_What you should do:_
Where the records below show the word "dialog" in a line, please copy that line.
[Opening Recorded data section]
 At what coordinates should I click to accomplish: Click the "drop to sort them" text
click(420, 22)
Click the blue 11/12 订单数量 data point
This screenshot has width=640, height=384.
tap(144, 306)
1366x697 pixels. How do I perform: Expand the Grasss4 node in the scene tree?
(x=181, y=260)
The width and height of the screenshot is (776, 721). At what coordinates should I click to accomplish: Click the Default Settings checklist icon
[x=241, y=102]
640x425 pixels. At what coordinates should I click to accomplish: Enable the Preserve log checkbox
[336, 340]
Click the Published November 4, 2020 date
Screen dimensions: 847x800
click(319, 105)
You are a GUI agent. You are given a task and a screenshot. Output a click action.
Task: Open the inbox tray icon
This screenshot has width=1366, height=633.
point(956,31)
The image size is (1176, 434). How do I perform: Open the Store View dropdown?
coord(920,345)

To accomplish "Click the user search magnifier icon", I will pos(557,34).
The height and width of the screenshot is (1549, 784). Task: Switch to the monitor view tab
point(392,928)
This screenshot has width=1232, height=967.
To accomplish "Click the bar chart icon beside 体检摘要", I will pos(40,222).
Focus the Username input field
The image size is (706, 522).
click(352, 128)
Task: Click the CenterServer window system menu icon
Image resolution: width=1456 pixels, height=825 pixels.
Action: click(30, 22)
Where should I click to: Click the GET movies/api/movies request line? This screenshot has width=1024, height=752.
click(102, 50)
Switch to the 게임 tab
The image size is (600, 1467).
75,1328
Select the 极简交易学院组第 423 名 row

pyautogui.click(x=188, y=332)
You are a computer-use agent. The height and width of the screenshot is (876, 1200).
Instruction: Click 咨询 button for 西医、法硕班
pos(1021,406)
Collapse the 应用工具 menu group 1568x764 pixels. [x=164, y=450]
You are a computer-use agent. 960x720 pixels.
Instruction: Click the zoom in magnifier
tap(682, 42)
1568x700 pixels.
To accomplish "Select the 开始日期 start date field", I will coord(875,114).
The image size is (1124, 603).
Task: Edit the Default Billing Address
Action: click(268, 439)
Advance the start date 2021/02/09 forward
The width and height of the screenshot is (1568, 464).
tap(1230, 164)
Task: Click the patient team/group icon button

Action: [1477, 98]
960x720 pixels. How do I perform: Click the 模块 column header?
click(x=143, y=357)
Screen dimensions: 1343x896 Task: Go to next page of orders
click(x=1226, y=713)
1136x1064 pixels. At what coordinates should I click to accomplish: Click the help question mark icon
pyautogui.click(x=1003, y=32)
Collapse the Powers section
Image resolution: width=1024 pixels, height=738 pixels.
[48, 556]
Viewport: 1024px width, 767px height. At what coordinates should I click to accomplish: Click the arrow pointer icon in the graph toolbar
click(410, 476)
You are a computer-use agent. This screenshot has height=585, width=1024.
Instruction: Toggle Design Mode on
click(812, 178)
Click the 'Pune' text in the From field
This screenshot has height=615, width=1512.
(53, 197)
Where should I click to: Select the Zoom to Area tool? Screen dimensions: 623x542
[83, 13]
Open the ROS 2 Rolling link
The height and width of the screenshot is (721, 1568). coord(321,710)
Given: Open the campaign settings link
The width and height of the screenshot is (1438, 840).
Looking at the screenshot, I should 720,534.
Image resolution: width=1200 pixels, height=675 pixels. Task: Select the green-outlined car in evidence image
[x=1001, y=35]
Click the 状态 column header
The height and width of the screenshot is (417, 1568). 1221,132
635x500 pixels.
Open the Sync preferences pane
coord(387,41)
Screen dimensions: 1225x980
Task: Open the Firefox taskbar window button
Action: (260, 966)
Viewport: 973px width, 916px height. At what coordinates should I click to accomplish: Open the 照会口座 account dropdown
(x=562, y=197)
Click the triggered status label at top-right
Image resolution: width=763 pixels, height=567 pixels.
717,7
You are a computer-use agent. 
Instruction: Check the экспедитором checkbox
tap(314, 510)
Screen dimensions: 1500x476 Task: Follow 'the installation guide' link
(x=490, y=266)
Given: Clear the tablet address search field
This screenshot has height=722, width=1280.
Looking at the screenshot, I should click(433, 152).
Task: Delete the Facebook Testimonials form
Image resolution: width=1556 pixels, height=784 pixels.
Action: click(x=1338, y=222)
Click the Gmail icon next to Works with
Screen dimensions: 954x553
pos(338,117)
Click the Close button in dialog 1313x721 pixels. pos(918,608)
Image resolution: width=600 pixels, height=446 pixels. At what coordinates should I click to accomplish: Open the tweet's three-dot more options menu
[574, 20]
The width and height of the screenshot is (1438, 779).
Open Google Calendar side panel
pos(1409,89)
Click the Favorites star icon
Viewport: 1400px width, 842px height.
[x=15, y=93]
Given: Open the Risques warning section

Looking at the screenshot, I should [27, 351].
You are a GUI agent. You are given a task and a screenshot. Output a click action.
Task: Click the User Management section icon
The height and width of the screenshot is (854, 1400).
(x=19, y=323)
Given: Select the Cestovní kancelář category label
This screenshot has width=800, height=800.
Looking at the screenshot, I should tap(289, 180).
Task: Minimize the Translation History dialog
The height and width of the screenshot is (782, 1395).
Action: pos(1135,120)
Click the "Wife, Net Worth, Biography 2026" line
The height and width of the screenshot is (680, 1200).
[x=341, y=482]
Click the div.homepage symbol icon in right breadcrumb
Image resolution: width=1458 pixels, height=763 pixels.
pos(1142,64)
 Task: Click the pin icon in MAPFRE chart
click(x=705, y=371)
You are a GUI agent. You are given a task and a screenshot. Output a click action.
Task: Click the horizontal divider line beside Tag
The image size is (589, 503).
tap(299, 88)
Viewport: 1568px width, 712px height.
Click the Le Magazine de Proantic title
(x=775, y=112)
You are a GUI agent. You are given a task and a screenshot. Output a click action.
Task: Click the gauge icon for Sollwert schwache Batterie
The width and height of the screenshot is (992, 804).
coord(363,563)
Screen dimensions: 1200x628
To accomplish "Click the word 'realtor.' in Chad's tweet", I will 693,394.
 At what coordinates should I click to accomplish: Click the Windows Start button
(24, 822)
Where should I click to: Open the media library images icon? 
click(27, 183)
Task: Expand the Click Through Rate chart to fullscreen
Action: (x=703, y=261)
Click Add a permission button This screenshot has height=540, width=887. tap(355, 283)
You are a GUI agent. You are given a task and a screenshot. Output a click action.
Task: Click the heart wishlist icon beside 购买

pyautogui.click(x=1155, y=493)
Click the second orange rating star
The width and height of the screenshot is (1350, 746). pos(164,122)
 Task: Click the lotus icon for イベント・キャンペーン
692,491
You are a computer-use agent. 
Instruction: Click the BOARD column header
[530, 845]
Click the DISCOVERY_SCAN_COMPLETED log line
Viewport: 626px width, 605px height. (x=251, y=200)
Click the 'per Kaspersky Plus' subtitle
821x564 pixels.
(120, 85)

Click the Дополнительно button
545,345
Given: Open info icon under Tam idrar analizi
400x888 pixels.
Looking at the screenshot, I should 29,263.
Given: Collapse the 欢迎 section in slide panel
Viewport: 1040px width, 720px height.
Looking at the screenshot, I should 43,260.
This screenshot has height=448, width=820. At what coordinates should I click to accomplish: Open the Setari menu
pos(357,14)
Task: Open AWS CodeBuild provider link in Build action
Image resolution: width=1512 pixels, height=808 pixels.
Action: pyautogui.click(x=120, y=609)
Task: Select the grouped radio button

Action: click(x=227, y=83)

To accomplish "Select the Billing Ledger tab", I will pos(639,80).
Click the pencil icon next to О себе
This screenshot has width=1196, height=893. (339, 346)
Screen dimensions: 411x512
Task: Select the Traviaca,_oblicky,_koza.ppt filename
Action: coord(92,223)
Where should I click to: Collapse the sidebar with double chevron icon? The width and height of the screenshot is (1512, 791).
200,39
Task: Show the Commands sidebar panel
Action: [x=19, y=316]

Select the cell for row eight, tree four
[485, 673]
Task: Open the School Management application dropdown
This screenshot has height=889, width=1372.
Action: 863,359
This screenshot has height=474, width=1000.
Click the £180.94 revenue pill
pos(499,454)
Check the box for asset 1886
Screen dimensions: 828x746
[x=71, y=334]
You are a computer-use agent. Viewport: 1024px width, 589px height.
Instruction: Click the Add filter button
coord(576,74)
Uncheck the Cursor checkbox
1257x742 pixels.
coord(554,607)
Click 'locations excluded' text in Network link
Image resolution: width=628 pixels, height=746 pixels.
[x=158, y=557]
[Closing Recorded data section]
_Task result:_
Click the Close button in dialog 1313x721 pixels. pos(918,608)
Task: Minimize the Translation History dialog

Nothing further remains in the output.